Thursday, February 11, 2010 at 10:15 am 


News 12 School Closings, Long Island mom Alison Giangregorio read the story of Gigi Jordan with tears streaming down her face.

She cNews 12 School Closingsried for Jude, the 8-year-old autistic son Jordan allegedly killed in a Manhattan hotel suite last week.

But she cried for Jordan, too. She said she felt such a strong connection to the tortured mother, she even considered sending her flowers. Here is her story:

I feel for his mother. I can empathize with her pain and can even understand what drove this mother to an unthinkable solution.

It’s not that I condone what she did, but I can relate to the feeling of desperation she must have felt.

I am the mother of a nonverbal 8-year-old boy with autism – just like Gigi Jordan. Like Gigi Jordan, I stay home to care for my son.

If, by the time I die, he can say, “I love you,” I would faint. That would be great. I just want him to be able to dress himself so he’s not totally dependent on others for everything. What frightens me most is that nobody will be there to care for him when I’m gone.

I took him to the dentist today, and they had to restrain him and put the bite blocks in. He screamed through the whole thing. But toward the end, the nurse said it was almost finished, and he said “okay.” The nurse had no idea what a gift that was.

When I’m around other people with “typical” kids and people start sharing their problems, I feel like such a downer. It’s hard to find people who truly understand. It’s isolating.

When I get really down, I have to tell myself that no matter how bad it is, it could be worse. I actually cheer myself up thinking that at least I’m not a mother in Africa hiding from rebels who want to steal my children. That’s my coping mechanism.

To educate a child with autism is very costly. Many families have to battle with their school district to get appropriate services for their child. There is insurance discrimination for people with autism. Services are lacking when a child reaches adulthood. Individuals with autism are at a higher risk for abuse, both physically and sexually. The list is endless.
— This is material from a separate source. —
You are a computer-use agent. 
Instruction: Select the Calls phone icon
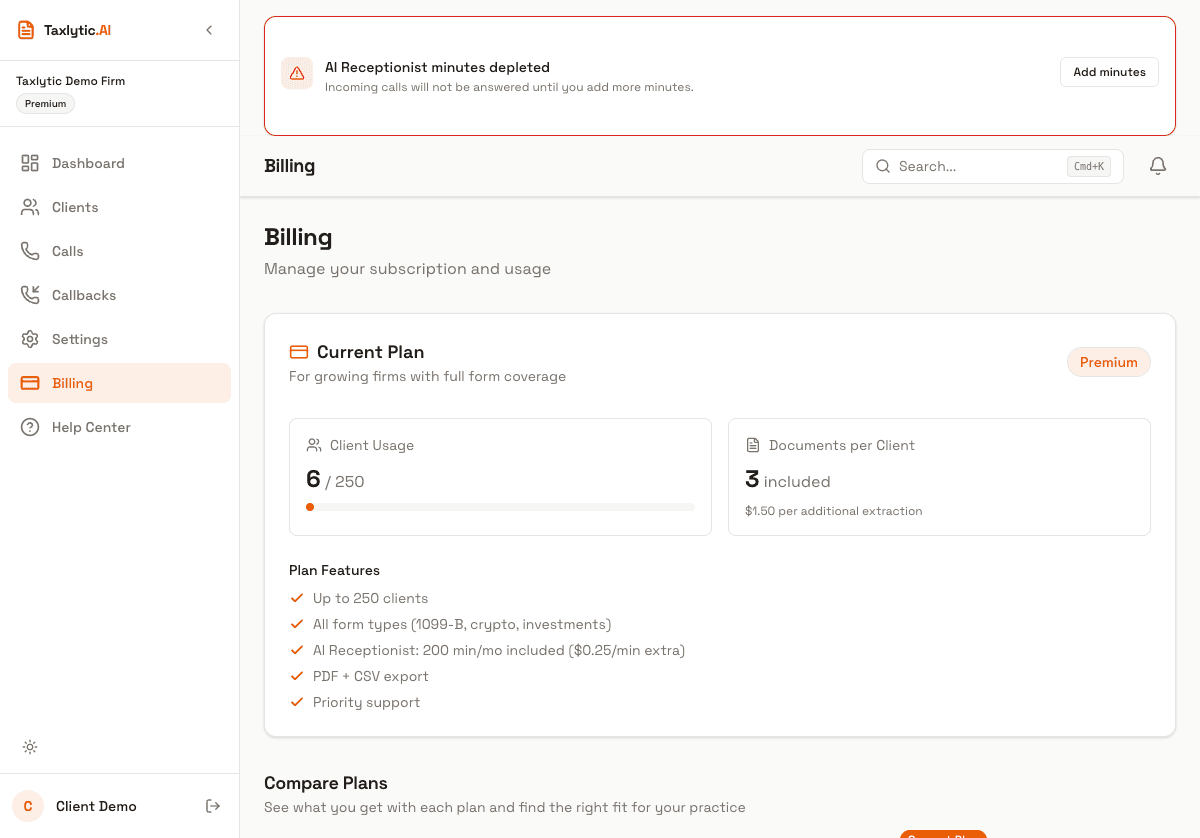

God gave me Nicky the way he is, and while I would be first in line for a safe way to make his autism go away, I’m deathly afraid to do anything experimental that might harm him.
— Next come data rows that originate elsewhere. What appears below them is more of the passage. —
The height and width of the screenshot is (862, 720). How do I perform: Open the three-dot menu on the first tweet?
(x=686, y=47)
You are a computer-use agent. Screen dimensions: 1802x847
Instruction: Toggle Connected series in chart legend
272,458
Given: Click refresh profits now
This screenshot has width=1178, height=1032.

If I had the financial resources like Gigi Jordan, I would hire a staff of special education teachers and speech therapists. With a staff of three or four, my son would be “on task” constantly from the time he wakes until the time he is sleeping. Imagine wanting that for your child.

I don’t know what her staff was like, but even with all that money, she didn’t find the help she felt she needed. It’s a very lonely existence, and there’s not one place to get the answers. There isn’t one thing that’s going to fix our kids. And with all her money, maybe she went down a path she regretted. I don’t know, but my heart breaks thinking about it.

April is Autism Awareness Month, and my other son – who’s 10 years old and “typical” – is preparing to do elementary school assemblies with my husband on “How to Be a Friend to Someone with Autism.” We feel that starting at the elementary level will give us a greater chance to reach the leaders of tomorrow who can make the changes we need.